Dengan refleks, Simon membuai Izzy dalam pelukannya. “Maafkan aku Isabelle,” Simon berbisik di puncak kepala Isabelle. “Aku tidak bermaksud untuk berpura-pura mati—sungguh,” Simon membelai rambut Izzy dengan sayang. “Kau tahu kan kalau aku ini memang sudah mati.” Simon merasakan sikutan tajam di rusuk kanannya. “Yeah, maaf bukan itu maksudku, tapi masakanmu memang bisa membunuhku, lagi.”
Isabelle menjatuhkan tangannya dan mengangkat wajahnya, menatap mata coklat Simon, senyum menghias wajah itu dengan humor dan kejenakaan. “Hmm, yeah, aku rasa itu memang terlalu pedas,” Isabelle menghapus sisa air matanya, entah kenapa bila berada di dekat Simon, Izzy mengalami kesulitan untuk mengendalikan emosinya.
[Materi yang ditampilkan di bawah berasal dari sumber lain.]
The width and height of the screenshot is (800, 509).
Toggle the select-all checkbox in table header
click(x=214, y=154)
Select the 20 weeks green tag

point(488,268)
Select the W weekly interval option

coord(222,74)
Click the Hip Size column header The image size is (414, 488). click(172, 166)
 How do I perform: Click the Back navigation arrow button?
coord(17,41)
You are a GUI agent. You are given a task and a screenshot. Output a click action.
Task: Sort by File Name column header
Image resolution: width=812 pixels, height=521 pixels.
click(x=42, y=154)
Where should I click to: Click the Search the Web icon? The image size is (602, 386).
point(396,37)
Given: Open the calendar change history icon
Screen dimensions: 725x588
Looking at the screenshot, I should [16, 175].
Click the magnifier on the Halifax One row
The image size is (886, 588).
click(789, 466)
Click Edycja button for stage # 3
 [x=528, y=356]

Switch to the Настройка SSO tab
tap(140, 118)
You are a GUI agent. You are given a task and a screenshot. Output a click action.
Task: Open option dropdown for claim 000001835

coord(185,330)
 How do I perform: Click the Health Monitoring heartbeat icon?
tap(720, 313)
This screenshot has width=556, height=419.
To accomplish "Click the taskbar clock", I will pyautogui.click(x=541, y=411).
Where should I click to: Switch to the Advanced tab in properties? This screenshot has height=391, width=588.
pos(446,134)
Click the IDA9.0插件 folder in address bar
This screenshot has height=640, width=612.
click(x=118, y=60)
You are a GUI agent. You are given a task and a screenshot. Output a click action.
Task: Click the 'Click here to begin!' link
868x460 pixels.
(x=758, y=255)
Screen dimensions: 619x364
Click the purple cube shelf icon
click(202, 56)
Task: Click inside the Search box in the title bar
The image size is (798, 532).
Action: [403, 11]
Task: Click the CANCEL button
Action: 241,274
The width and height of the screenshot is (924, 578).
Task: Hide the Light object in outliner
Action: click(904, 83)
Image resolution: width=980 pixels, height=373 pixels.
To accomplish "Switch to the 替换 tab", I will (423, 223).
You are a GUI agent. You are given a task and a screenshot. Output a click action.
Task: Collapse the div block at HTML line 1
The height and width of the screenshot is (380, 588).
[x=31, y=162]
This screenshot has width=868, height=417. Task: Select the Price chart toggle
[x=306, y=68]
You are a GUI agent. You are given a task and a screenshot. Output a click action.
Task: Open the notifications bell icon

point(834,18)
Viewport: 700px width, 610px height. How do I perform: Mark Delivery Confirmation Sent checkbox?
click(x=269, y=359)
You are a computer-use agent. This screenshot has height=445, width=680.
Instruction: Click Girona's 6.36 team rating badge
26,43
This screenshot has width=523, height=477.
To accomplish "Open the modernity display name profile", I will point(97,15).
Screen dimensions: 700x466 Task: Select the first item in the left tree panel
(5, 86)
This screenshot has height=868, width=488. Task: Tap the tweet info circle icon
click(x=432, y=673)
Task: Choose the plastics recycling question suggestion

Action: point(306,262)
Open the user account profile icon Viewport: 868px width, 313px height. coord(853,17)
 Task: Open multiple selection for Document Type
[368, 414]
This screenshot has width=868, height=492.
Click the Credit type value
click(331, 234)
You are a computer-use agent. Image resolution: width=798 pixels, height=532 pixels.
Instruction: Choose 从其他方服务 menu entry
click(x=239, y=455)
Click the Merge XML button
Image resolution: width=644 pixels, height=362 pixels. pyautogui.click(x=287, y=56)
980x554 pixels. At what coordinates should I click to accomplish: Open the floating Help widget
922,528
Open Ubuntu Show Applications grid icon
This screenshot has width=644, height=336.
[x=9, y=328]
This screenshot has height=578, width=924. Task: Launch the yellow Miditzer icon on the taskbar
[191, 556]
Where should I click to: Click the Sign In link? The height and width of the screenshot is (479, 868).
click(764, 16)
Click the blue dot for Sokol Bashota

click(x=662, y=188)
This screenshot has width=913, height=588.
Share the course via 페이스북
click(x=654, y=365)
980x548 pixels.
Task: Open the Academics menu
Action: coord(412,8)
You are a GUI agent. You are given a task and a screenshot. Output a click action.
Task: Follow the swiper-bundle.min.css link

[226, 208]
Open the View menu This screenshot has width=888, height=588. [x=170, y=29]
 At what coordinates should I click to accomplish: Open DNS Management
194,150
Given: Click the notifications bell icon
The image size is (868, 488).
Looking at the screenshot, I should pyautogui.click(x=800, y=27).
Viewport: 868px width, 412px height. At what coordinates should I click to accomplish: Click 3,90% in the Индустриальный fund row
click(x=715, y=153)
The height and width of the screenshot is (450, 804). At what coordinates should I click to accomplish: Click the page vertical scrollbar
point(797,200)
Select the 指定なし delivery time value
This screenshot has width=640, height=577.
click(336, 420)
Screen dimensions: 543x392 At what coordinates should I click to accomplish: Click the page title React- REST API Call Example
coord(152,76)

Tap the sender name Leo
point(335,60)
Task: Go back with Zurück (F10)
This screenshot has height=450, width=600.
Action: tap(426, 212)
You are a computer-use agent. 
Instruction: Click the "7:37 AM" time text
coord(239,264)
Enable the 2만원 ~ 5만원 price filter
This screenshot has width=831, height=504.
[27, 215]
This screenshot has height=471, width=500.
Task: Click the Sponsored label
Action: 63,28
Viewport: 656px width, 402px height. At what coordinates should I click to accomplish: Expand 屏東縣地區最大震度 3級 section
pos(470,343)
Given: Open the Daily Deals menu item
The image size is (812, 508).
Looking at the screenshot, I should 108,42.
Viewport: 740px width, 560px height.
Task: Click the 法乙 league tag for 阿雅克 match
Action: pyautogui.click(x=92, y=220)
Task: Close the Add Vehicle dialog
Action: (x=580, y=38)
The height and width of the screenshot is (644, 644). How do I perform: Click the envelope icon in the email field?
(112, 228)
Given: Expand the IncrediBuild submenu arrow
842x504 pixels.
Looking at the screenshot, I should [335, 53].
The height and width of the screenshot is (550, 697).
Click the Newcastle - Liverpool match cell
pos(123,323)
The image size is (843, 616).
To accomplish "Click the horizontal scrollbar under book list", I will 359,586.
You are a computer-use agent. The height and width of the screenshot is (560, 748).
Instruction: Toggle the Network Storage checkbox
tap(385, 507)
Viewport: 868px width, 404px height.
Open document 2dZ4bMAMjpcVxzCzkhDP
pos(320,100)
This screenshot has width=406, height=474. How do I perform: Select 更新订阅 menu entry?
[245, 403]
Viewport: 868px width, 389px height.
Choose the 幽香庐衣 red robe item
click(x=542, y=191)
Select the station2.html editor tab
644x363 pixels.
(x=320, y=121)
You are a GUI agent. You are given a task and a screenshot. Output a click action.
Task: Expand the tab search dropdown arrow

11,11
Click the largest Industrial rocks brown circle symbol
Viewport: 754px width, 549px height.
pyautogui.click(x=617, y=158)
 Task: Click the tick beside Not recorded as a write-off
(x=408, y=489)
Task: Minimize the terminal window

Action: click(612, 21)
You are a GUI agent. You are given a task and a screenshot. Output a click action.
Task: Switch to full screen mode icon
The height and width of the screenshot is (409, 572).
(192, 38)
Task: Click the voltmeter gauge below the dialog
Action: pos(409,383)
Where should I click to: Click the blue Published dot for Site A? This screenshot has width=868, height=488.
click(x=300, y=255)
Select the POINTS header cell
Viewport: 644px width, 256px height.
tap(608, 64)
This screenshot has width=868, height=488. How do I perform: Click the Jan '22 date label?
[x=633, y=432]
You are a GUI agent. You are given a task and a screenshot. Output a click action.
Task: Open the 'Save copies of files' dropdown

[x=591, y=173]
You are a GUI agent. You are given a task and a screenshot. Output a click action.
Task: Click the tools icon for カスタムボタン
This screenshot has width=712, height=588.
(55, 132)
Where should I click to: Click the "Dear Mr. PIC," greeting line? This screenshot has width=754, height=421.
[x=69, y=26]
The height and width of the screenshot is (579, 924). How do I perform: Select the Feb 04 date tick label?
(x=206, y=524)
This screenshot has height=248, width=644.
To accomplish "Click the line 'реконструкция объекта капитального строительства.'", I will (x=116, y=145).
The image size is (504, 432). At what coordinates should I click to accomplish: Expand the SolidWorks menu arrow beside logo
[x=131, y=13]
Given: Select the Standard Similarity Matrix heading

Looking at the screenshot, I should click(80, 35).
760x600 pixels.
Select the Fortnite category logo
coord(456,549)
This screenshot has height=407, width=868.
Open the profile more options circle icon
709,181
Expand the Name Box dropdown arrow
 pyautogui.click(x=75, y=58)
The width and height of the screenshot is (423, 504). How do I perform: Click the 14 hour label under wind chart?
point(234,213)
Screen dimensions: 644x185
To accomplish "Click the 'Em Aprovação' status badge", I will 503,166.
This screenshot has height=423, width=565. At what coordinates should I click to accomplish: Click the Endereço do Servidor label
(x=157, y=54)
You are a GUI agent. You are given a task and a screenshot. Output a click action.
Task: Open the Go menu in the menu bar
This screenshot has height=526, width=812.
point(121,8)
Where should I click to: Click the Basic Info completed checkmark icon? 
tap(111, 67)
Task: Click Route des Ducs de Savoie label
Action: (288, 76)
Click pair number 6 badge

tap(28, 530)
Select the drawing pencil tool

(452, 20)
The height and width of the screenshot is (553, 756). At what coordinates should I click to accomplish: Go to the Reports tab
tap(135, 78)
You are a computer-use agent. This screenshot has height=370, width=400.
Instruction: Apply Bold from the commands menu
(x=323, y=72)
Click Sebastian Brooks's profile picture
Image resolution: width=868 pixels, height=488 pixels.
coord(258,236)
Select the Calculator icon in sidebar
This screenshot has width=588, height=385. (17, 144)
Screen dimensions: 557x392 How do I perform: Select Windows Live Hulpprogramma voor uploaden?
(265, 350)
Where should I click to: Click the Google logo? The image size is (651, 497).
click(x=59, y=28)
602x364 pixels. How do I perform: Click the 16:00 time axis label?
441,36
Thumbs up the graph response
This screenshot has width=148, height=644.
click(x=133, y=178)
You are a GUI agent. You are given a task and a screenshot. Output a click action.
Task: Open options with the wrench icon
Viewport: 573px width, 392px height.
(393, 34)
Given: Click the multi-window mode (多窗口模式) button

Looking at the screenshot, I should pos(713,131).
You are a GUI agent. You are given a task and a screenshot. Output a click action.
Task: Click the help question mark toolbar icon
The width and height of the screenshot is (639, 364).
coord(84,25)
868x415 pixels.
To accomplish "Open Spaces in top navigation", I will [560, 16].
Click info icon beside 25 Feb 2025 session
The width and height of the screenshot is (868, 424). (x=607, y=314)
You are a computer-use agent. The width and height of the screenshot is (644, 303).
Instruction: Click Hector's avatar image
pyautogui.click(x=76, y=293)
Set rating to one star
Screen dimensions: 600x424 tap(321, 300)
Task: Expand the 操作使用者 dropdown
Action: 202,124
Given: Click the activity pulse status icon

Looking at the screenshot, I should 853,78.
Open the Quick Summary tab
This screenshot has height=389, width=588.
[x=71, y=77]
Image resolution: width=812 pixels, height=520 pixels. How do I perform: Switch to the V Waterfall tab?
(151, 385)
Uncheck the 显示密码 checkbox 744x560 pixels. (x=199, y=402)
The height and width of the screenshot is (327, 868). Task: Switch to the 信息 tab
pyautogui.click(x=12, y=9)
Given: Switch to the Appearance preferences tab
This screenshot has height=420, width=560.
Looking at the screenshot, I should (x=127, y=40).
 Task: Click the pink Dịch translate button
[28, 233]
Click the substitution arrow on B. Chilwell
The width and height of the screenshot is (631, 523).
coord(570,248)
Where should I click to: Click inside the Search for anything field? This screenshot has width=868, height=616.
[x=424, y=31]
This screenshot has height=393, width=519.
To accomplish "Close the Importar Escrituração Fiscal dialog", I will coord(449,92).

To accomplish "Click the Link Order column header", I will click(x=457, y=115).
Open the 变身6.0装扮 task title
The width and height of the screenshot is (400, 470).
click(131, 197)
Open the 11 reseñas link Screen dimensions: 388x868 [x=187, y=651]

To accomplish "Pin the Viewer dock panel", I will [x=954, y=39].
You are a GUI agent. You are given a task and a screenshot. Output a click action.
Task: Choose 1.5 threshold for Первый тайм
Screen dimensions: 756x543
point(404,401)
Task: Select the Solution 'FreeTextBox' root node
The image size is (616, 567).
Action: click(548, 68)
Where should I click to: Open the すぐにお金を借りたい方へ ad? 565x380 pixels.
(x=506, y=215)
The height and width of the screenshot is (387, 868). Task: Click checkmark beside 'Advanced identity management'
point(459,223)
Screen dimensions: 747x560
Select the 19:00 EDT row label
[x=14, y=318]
Dia baru sadar bahwa rasa terbakar yang dirasakannya saat berciuman tadi adalah rasa masakannya. Isabelle mengerutkan dahi dan menjilat bibirnya. Baiklah, ternyata aku tidak perlu menggunakan satu botol cabai bubuk dan tabasco, lain kali akan kubuat setengah botol untuk masing-masingnya.
Isabelle mengangkat pandangannya, dan melihat tatapan Simon yang terpaku pada bibirnya. Dan dia pun tersenyum. Siapa bilang aku yang harus mengatakannya Clary, lihatlah, aku akan membuat Simon mengatakannya padaku. “Jadi, untuk apa ciuman tadi, Simon?” Isabelle berusaha menunjukkan wajah tegas. Berusaha untuk tidak peduli dengan jawaban yang akan diberikan Simon padanya.
Simon hanya terdiam. Apa tadi yang ditanyakan oleh Isabelle? Entah kenapa, rasanya pikirannya pergi, jauh ke dasar hatinya. Ada sesuatu yang terjadi di sana, hingga dia tak mampu lagi berpikir.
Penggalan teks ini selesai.